How on earth can I call myself a Thrifty Ninja when I deliberately chose not to take any of the frugal options open to me. Am I a fake? Hopelessly deluded? Doomed to failure? No. Just human, and quite frankly, I fancied a day off.
I have decided to treat the day as a positive learning experience.
1 Own up and move on.
The money is gone. I have written it’s loss down in the money book under ‘social’. I can’t get it back, but I can ensure that future ‘social’ spending is reduced accordingly. It will probably even-out over the course of a few months as long as I don’t make a habit of it.
2 It could have been worse
The fact is I could have spent an awful lot more.

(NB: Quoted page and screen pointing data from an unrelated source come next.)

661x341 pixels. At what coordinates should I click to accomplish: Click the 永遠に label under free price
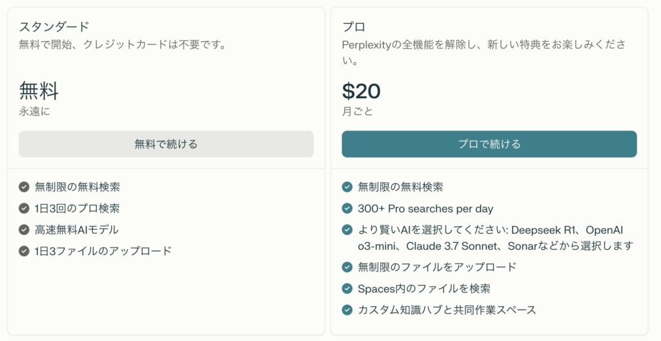(x=35, y=112)
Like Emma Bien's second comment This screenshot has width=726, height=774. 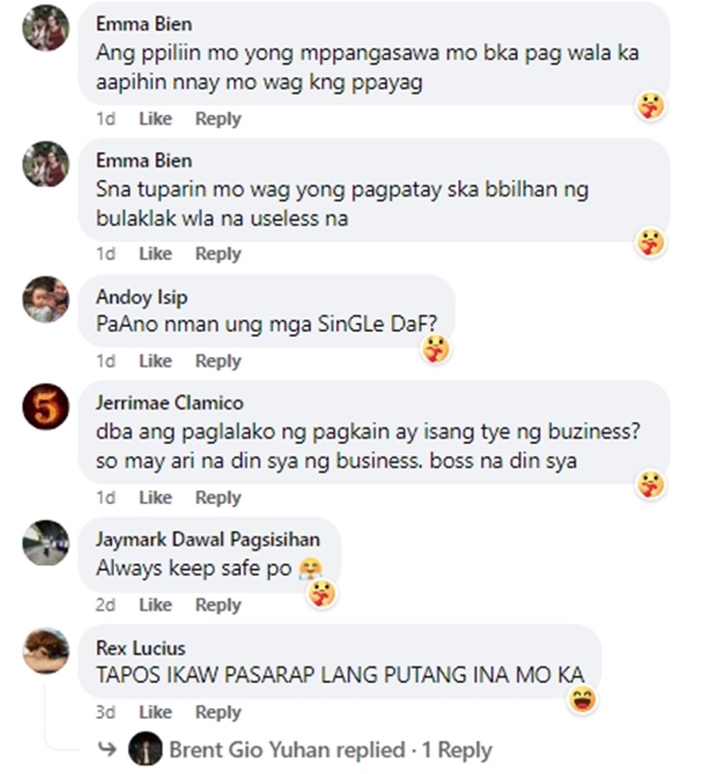coord(156,253)
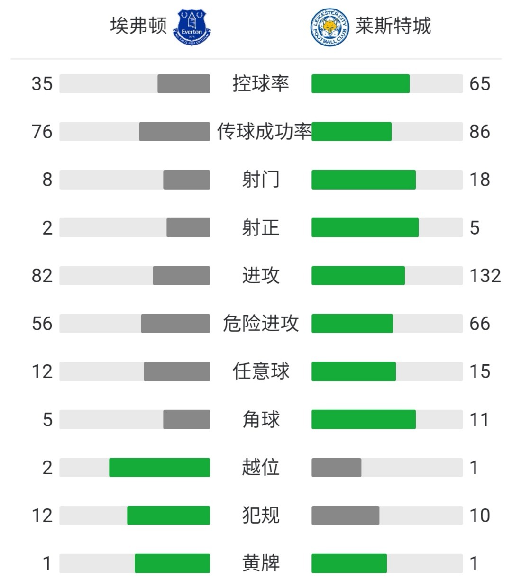This screenshot has width=512, height=579.
Task: Click Everton's 进攻 value 82
Action: [x=42, y=276]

Visiting shops during leisure time is deemed to be an enjoyable hobby by many women and I could have bought a new lippy or mascara and convinced myself it was a little treat. I didn’t. In fact the visit to the department store made me realise how pernicious marketing is. I was overwhelmed with the promises to make me younger, more beautiful, thinner, sexier, more sophisticated and successful in return for outrageous amounts of money. And, while I am on the subject, how can a cushion cost £50? It’s just two bloody squares sewn together!!!!! Like, SERIOUSLY!!!
3 Take Advantage.
During our girly day, we visited a vintage fair. Secreted beneath a Farrah Fawcett Majors thermos flask and a Chewbakka mug, was a beautiful 1970’s floral curtain. £8 for 4 metres of florid exuberance. I have already covered an old chair with it, and intend to use the rest to put together a few cushions that I will sell. Apparently, people will pay £50 for two squares stitched together. Who knows, I may even end up making a profit on the day!
Now, does anyone want to buy a cushion?